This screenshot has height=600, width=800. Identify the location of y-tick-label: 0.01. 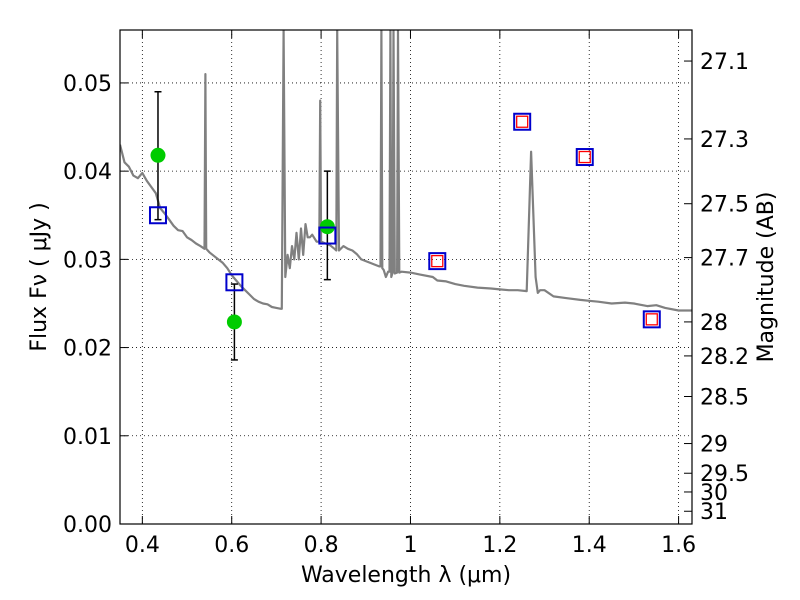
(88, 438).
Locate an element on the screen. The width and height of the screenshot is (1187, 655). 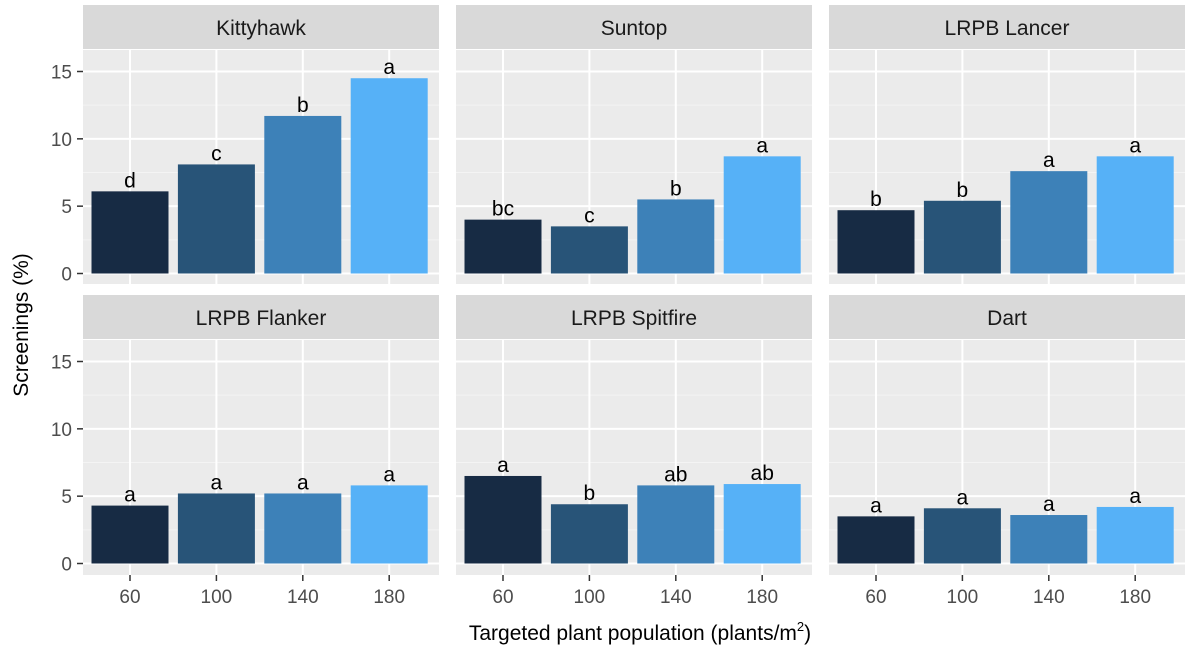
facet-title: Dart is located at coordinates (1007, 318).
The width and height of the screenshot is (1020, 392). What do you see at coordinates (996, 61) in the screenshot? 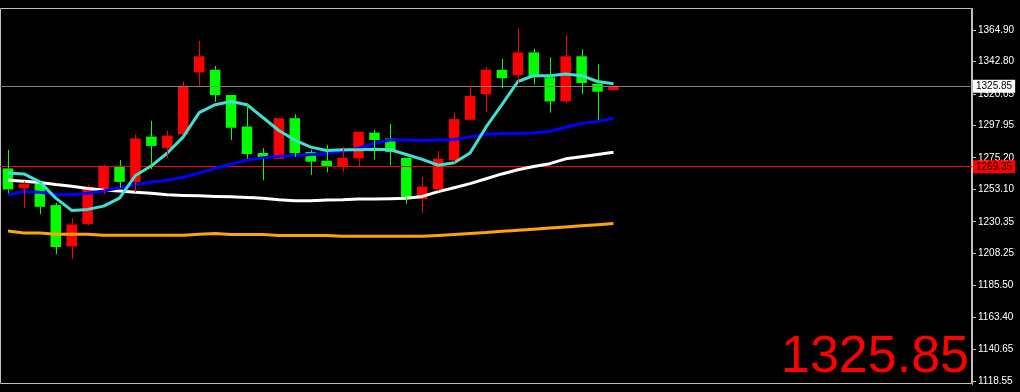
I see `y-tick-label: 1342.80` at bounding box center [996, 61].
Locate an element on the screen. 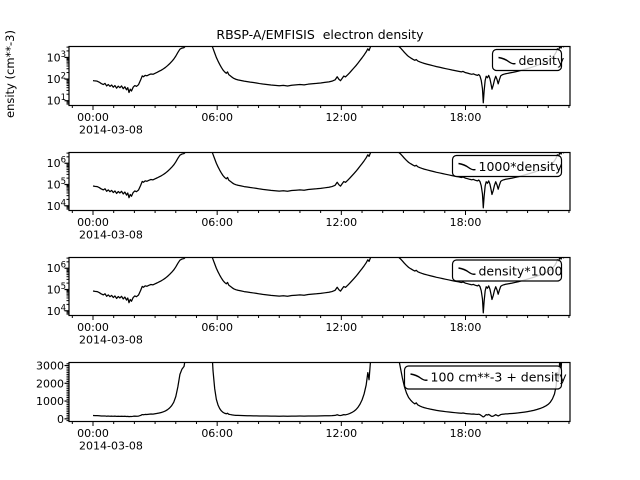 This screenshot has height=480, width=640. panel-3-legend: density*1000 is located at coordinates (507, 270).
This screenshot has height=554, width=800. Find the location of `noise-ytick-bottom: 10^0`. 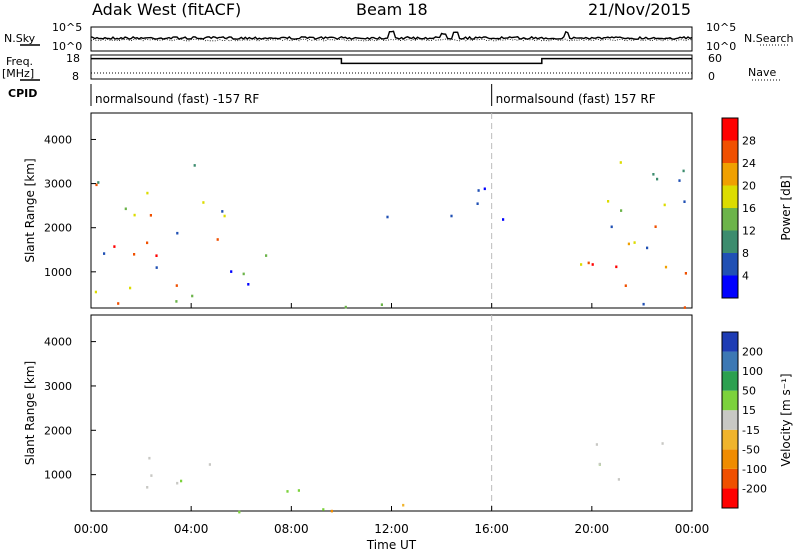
...
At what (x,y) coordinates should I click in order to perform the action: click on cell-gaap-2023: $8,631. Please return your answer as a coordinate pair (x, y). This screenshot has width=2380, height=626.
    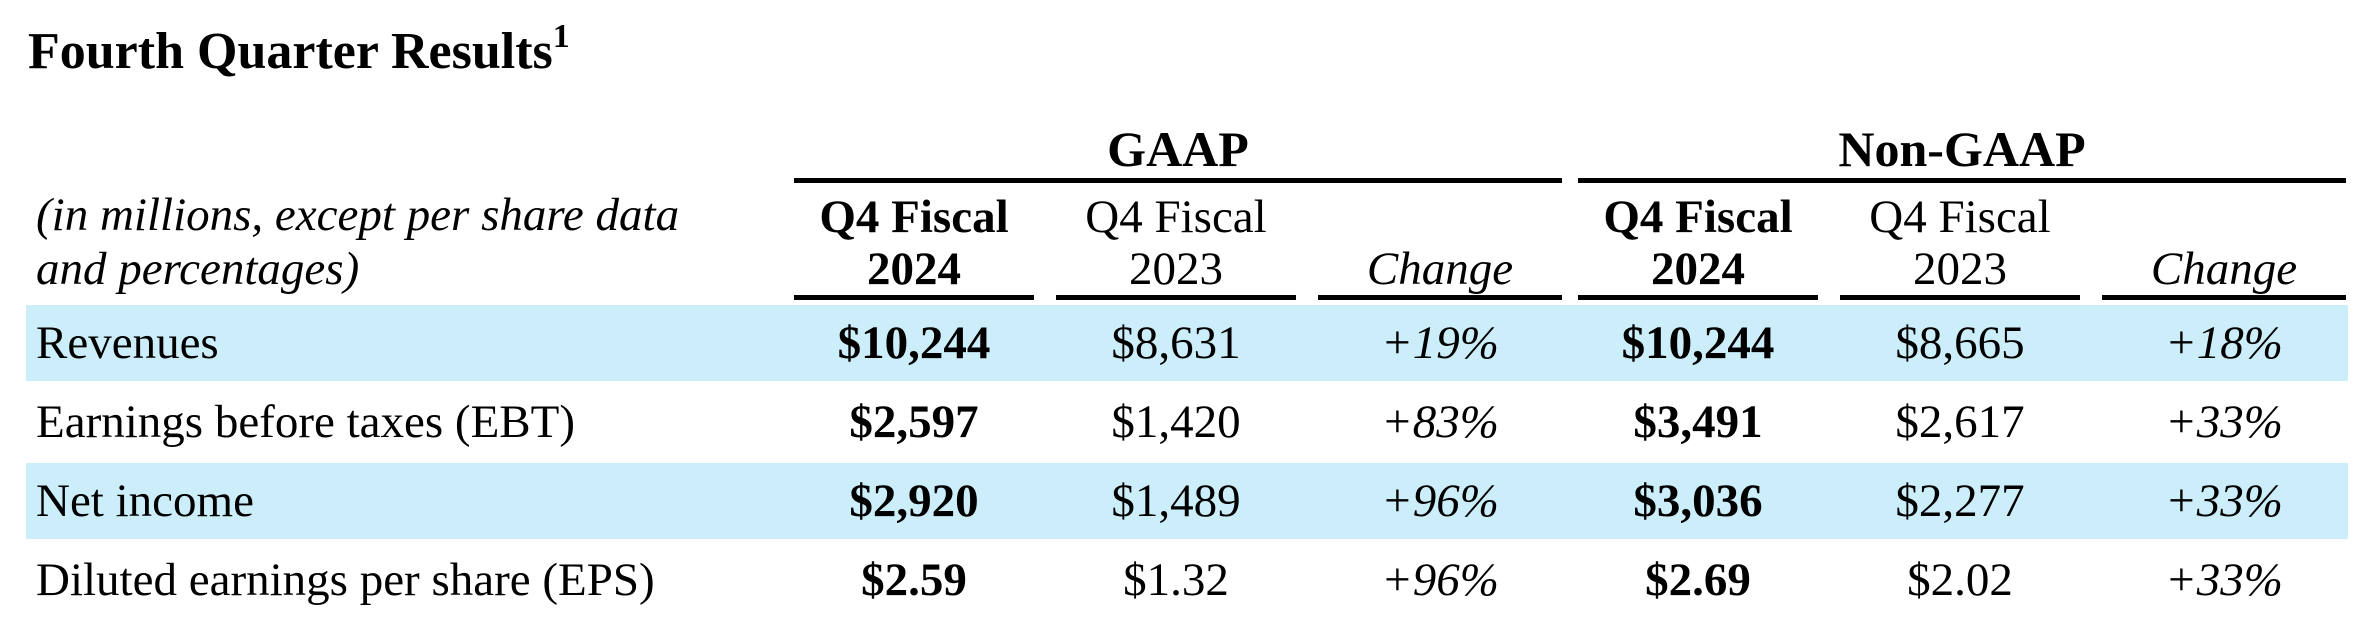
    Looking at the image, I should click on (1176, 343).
==
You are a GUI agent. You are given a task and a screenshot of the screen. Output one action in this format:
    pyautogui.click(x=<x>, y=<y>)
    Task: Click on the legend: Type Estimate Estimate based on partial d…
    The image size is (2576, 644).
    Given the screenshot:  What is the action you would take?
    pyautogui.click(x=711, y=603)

- **AIM OF THE TASK**:
Retype everything from the line that contains "You are a GUI" down to the line that contains "pyautogui.click(x=711, y=603)", with both of those lines included.

- **REPLY TO THE EXERCISE**:
You are a GUI agent. You are given a task and a screenshot of the screen. Output one action in this format:
    pyautogui.click(x=<x>, y=<y>)
    Task: Click on the legend: Type Estimate Estimate based on partial d…
    The image size is (2576, 644).
    Given the screenshot:  What is the action you would take?
    pyautogui.click(x=711, y=603)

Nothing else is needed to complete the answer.